# Start of Document passage

Bi ReConNaissance: Introduction to BiReCon
Serena Anderlini-D’Onofrio
Cluster 5.  Bisexual Cultural Productions, Interpretations, Reflections
The imagination is the realm of human life out of which new visions emanate, with their powerful reverberations across space and time.  The fifth cluster includes contributions that discuss cultural constructions and interpretations of bisexuality in the social media, film, drama, and future life.  These articles, and the sources they discuss, help us imagine how the world beyond the homo/hetero divide—this wide open world without binaries–would feel, look, read, and perform like. 
“Blogging Bisexuals” is a social-media article that registers the experiences of two bloggers and their respondents to examine the role of blogging in the bloggers’ coming out process.  Sue George is known to the public for her work on bisexuality.  She also draws on her own experience as a blogger in this article.  The blogosphere is a new realm of the imagination where love is signified.  Its virtual character makes it more open to unconventional expressions and impulses.  Its accessibility makes it a natural resource for “coming out” of one’s asphyxiating monosexual lifestyle.  The two cases discussed show how the blogosphere served the purpose in different circumstances.

# End of Document passage
# Start of Data records

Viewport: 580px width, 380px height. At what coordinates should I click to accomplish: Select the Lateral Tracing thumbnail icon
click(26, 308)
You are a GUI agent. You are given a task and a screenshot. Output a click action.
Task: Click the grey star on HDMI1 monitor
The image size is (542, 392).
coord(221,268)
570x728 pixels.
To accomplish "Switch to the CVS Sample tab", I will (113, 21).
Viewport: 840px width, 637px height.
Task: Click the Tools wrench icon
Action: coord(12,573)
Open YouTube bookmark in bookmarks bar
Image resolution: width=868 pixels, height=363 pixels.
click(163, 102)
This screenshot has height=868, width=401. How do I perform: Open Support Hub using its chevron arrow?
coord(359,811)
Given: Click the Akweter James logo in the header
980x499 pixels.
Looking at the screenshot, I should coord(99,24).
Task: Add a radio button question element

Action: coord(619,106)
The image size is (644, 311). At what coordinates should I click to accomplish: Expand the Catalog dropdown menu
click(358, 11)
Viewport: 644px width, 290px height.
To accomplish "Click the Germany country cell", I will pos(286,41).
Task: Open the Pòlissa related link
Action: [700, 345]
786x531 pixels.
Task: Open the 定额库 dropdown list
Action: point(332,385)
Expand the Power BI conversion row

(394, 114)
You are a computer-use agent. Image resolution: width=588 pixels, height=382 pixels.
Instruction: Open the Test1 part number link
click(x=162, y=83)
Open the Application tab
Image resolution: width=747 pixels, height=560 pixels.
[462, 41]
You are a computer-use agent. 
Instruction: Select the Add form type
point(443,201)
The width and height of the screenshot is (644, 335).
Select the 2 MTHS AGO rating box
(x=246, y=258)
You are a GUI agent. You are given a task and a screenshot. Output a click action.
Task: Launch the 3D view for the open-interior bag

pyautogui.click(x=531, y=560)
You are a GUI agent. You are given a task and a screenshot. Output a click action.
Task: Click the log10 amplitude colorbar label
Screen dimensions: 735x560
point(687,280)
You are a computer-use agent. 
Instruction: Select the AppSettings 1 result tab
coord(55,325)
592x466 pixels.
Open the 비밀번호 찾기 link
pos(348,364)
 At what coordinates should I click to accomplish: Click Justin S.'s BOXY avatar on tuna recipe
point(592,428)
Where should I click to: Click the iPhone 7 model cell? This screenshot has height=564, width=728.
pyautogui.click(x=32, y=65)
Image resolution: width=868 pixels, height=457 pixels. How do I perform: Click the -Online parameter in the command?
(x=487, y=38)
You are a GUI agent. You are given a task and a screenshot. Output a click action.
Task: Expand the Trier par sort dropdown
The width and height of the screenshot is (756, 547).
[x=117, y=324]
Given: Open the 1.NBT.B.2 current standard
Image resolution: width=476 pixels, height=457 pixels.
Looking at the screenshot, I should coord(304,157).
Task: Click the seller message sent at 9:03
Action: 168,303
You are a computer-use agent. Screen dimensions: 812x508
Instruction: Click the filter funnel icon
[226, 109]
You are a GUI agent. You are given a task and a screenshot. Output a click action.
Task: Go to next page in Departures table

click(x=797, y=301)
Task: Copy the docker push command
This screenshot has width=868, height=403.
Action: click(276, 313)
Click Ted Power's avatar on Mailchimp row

# End of Data records

**The tasks:**
**a)** In the BiReCon introduction, which settings does the fifth cluster's contributions discuss bisexuality in? List every one.
**b)** Please print the entries starting at the line that has "Task: Add a radio button question element" and stopping after the line that has "click(358, 11)".
The text and the entries were taken from separate sources.

**Exercise responses:**
**a)**
- social media
- film
- drama
- future life

**b)**
Task: Add a radio button question element

Action: coord(619,106)
The image size is (644, 311). At what coordinates should I click to accomplish: Expand the Catalog dropdown menu
click(358, 11)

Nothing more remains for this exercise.